§ **Exercise prompt**: Return all of the records below line for line, leaving every character unchanged.
╭─ Data supplied
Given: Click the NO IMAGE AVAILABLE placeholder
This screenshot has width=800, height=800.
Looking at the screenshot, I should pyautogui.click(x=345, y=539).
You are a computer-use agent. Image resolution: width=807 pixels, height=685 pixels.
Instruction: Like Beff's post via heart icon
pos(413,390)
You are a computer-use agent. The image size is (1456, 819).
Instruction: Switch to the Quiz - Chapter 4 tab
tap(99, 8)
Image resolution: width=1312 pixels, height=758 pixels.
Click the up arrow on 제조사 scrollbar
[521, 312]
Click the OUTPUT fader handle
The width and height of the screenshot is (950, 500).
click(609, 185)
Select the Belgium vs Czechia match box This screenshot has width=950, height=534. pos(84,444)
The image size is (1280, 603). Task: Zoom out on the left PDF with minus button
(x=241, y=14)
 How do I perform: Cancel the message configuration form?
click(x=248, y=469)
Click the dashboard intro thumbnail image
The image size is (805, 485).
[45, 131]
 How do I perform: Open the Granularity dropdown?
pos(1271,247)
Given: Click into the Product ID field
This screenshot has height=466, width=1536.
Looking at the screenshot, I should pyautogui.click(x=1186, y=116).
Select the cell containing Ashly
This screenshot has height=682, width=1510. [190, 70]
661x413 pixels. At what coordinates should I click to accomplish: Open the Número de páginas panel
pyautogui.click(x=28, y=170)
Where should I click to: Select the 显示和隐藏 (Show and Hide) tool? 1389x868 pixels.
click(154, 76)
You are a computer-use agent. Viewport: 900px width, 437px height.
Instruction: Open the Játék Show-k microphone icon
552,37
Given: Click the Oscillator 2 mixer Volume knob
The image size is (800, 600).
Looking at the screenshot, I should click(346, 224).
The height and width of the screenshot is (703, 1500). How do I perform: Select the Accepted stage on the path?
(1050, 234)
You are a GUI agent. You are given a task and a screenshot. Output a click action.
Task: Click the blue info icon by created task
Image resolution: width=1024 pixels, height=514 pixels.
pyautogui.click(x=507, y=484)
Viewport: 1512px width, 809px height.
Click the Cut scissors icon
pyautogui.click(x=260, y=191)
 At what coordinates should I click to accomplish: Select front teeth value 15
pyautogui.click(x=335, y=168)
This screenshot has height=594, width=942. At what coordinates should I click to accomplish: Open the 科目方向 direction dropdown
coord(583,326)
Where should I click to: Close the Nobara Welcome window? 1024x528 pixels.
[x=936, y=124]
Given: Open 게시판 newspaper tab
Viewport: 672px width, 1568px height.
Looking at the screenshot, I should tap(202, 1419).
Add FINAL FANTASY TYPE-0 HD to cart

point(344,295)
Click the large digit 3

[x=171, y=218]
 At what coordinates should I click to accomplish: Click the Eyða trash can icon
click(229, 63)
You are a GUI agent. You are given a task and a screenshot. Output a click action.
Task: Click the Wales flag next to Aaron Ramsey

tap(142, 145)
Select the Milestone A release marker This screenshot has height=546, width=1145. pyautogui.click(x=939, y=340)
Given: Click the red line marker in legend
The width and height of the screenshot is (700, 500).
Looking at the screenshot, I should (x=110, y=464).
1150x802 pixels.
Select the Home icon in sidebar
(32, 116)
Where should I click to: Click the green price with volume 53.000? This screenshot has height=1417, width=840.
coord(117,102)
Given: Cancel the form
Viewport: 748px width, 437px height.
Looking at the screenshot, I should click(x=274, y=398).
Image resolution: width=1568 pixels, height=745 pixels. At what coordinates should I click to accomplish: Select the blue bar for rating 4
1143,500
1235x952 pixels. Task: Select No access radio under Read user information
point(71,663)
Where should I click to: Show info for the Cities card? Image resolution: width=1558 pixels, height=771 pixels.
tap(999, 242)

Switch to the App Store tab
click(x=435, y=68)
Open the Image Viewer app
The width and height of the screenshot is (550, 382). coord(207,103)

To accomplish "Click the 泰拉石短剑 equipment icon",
╰─
§ **Written solution**:
Given: Click the NO IMAGE AVAILABLE placeholder
This screenshot has width=800, height=800.
Looking at the screenshot, I should pyautogui.click(x=345, y=539).
You are a computer-use agent. Image resolution: width=807 pixels, height=685 pixels.
Instruction: Like Beff's post via heart icon
pos(413,390)
You are a computer-use agent. The image size is (1456, 819).
Instruction: Switch to the Quiz - Chapter 4 tab
tap(99, 8)
Image resolution: width=1312 pixels, height=758 pixels.
Click the up arrow on 제조사 scrollbar
[521, 312]
Click the OUTPUT fader handle
The width and height of the screenshot is (950, 500).
click(609, 185)
Select the Belgium vs Czechia match box This screenshot has width=950, height=534. pos(84,444)
The image size is (1280, 603). Task: Zoom out on the left PDF with minus button
(x=241, y=14)
 How do I perform: Cancel the message configuration form?
click(x=248, y=469)
Click the dashboard intro thumbnail image
The image size is (805, 485).
[45, 131]
 How do I perform: Open the Granularity dropdown?
pos(1271,247)
Given: Click into the Product ID field
This screenshot has height=466, width=1536.
Looking at the screenshot, I should pyautogui.click(x=1186, y=116).
Select the cell containing Ashly
This screenshot has height=682, width=1510. [190, 70]
661x413 pixels. At what coordinates should I click to accomplish: Open the Número de páginas panel
pyautogui.click(x=28, y=170)
Where should I click to: Select the 显示和隐藏 (Show and Hide) tool? 1389x868 pixels.
click(154, 76)
You are a computer-use agent. Viewport: 900px width, 437px height.
Instruction: Open the Játék Show-k microphone icon
552,37
Given: Click the Oscillator 2 mixer Volume knob
The image size is (800, 600).
Looking at the screenshot, I should click(346, 224).
The height and width of the screenshot is (703, 1500). How do I perform: Select the Accepted stage on the path?
(1050, 234)
You are a GUI agent. You are given a task and a screenshot. Output a click action.
Task: Click the blue info icon by created task
Image resolution: width=1024 pixels, height=514 pixels.
pyautogui.click(x=507, y=484)
Viewport: 1512px width, 809px height.
Click the Cut scissors icon
pyautogui.click(x=260, y=191)
 At what coordinates should I click to accomplish: Select front teeth value 15
pyautogui.click(x=335, y=168)
This screenshot has height=594, width=942. At what coordinates should I click to accomplish: Open the 科目方向 direction dropdown
coord(583,326)
Where should I click to: Close the Nobara Welcome window? 1024x528 pixels.
[x=936, y=124]
Given: Open 게시판 newspaper tab
Viewport: 672px width, 1568px height.
Looking at the screenshot, I should tap(202, 1419).
Add FINAL FANTASY TYPE-0 HD to cart

point(344,295)
Click the large digit 3

[x=171, y=218]
 At what coordinates should I click to accomplish: Click the Eyða trash can icon
click(229, 63)
You are a GUI agent. You are given a task and a screenshot. Output a click action.
Task: Click the Wales flag next to Aaron Ramsey

tap(142, 145)
Select the Milestone A release marker This screenshot has height=546, width=1145. pyautogui.click(x=939, y=340)
Given: Click the red line marker in legend
The width and height of the screenshot is (700, 500).
Looking at the screenshot, I should (x=110, y=464).
1150x802 pixels.
Select the Home icon in sidebar
(32, 116)
Where should I click to: Click the green price with volume 53.000? This screenshot has height=1417, width=840.
coord(117,102)
Given: Cancel the form
Viewport: 748px width, 437px height.
Looking at the screenshot, I should click(x=274, y=398).
Image resolution: width=1568 pixels, height=745 pixels. At what coordinates should I click to accomplish: Select the blue bar for rating 4
1143,500
1235x952 pixels. Task: Select No access radio under Read user information
point(71,663)
Where should I click to: Show info for the Cities card? Image resolution: width=1558 pixels, height=771 pixels.
tap(999, 242)

Switch to the App Store tab
click(x=435, y=68)
Open the Image Viewer app
The width and height of the screenshot is (550, 382). coord(207,103)

To accomplish "Click the 泰拉石短剑 equipment icon",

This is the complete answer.